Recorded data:
◇ ◇ ◇ ◇ ◇ ◇ ◇
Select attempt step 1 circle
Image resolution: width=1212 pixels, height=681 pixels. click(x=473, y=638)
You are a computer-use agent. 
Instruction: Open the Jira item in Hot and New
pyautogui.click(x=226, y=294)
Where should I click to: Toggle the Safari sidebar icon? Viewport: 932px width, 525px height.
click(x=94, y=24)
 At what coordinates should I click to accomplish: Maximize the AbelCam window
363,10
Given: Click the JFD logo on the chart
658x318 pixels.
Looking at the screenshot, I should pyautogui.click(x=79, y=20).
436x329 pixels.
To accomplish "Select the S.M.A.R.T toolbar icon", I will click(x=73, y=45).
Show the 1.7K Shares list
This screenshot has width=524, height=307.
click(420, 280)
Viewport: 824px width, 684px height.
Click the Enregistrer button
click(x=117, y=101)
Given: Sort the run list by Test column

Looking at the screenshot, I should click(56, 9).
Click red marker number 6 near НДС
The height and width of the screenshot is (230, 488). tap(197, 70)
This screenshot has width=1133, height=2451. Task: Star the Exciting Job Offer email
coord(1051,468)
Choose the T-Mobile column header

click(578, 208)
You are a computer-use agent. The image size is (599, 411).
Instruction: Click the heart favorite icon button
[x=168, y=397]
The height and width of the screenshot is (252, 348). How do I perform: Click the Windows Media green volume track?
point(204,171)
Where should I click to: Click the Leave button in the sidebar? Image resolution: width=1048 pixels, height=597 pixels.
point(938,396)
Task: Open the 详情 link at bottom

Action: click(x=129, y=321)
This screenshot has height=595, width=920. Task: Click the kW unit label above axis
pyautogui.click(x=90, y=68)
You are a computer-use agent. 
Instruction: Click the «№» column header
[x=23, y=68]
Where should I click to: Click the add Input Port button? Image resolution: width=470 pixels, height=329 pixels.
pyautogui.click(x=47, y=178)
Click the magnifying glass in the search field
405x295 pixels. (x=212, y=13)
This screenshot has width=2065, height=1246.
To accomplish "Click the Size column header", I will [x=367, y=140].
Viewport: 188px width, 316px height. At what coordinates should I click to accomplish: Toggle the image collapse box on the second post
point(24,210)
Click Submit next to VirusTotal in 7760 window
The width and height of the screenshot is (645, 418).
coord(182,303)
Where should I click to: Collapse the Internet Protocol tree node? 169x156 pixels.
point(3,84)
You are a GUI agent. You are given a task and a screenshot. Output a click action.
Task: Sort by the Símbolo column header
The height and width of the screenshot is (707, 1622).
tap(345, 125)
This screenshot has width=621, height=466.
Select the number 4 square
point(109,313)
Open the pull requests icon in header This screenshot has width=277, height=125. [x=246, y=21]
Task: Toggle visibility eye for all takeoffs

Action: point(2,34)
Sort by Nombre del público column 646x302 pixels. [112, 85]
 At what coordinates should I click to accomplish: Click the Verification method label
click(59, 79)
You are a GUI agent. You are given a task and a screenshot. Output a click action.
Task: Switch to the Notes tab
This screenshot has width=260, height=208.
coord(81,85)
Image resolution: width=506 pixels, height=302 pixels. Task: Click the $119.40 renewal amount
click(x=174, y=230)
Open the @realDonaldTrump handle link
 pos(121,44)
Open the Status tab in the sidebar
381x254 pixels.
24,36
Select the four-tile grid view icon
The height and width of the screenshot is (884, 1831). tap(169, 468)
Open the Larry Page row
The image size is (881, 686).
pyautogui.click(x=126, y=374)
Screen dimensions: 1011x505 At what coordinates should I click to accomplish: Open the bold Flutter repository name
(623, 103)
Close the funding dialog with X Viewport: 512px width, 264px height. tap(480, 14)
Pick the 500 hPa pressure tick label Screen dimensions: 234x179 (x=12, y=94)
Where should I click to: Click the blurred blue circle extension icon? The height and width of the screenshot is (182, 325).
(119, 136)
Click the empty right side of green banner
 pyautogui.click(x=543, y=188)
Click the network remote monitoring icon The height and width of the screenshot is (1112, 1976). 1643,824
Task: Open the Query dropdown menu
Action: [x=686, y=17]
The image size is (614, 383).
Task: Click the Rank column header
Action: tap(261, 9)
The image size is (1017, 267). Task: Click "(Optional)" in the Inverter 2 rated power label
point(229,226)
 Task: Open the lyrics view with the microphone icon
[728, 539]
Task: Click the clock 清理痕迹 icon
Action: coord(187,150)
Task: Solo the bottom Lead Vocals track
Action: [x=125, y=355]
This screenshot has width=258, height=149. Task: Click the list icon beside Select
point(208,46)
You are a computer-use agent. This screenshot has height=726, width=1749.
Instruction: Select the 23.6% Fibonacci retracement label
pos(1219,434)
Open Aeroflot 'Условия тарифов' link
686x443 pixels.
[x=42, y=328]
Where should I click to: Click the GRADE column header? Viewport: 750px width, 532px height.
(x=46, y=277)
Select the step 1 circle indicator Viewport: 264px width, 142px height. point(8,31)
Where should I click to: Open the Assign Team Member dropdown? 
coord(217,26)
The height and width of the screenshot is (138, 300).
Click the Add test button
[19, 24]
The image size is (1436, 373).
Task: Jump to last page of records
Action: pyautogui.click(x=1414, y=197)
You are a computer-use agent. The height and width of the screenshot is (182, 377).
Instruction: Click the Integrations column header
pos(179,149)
◇ ◇ ◇ ◇ ◇ ◇ ◇
• YOUR INSTRUCTIONS
Please show all lines from the entries that contain the word "will".

• ANSWER TO THIS PROBLEM
To accomplish "Select the S.M.A.R.T toolbar icon", I will click(x=73, y=45).
To accomplish "Click the Size column header", I will [x=367, y=140].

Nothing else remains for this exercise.